At the moment, that team consisted of Huron, Yu, Lieutenant Ashley Crismon with Ensigns Jaelin and McCaffrey from GS2, and the three civilians led by Mitchell “Mick” Quennell, who had a reputation as one of the CID’s best tech analysts. Trin was not part of it: for one thing, as DSI-PLESIG she was staff, not a line officer; for another she ranked Huron, which could have caused complications.
“For the last two decades,” she went on, “Mankho has been pretty much the poster child for evil—and deservedly so. His résumé reads like something written for an archvillain out of central casting. His humble beginnings: kidnapping, assassinations, gun running and dealing in slaves. Then forming the Black Army, moving to Rephidim and declaring his own state there. And finally, the attack on Knydos, expressive of the hubris that causes his downfall”—she said it with a smirk—“as always happens with a good villain. If only he looked the part, the story would have been perfect.”
Indeed, Evil’s Poster Child was something of a nondescript: roundish face with a wide forehead, sallow complexion, thin mouth, chin slightly weak and dark eyes a bit small with drooping lids. His hair was thinning and his nose was neither beaked nor broad. A face of no particular age that said nothing of its origins and was seldom noticed, exciting no comment if it was, and easily forgotten.

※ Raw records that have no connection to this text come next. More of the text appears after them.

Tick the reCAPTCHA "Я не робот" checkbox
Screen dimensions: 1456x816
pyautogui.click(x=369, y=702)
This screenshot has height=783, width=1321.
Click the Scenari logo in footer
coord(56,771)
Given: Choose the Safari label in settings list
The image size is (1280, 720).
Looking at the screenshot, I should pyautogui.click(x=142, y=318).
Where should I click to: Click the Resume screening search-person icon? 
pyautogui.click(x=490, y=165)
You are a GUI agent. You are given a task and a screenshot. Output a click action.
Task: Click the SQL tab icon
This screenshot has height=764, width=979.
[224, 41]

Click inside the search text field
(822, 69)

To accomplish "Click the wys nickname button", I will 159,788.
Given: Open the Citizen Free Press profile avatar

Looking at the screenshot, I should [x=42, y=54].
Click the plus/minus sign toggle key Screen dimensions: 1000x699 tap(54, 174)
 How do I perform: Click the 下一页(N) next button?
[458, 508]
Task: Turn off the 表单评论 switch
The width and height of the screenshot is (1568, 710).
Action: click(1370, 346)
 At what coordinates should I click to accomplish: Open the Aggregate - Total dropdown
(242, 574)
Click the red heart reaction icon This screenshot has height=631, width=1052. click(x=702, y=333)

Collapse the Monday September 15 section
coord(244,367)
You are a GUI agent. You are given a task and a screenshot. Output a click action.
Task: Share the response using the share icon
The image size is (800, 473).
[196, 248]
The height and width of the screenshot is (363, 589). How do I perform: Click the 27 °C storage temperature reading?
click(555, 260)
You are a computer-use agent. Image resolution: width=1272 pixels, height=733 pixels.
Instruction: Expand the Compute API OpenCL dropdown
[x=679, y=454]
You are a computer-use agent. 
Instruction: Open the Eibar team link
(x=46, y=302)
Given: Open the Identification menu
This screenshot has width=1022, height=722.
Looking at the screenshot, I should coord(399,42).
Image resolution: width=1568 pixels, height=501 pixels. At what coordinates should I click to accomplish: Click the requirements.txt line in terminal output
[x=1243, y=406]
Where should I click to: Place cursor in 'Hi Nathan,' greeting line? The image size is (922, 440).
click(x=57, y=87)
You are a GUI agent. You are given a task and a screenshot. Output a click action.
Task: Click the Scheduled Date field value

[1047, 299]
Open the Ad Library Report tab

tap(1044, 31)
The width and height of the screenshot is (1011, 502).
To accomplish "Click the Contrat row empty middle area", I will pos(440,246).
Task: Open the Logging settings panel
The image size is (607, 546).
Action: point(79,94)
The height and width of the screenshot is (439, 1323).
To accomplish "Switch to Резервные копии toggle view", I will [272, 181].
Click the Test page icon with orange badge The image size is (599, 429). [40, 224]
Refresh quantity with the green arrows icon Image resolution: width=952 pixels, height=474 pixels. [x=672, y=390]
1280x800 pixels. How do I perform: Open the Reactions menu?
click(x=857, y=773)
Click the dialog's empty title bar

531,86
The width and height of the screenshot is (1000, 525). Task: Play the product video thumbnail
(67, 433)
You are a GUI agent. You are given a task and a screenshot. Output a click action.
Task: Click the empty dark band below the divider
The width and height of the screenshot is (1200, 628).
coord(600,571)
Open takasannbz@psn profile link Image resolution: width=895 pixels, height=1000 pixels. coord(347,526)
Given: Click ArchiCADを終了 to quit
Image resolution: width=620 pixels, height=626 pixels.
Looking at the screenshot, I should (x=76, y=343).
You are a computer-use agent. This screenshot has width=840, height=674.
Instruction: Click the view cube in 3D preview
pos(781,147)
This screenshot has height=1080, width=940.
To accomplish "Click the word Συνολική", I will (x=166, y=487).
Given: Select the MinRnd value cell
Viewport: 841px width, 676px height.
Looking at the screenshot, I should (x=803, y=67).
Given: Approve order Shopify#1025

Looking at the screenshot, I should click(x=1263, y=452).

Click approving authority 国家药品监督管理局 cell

“The problem is that, even if he looks like a mild-mannered accountant, he’s so iconized that we’ve lost our grip on him—the narrative has come to dominate the reality. Too much, we’ve come to see him as the abstract terrorist mastermind, concocting fiendish plots that are doomed to fail, because in the narrative, that’s what always happens. This last plot—to bomb the Grand Senate hearings—is a perfect case in point. Brilliantly clever and foiled at the last second—literally—by the hand of Fate.” She scanned her audience once more, mouth twisted in a wry expression. “Or something. That is why it’s important to remind ourselves of where Mankho came from, and how he got to be where he is.”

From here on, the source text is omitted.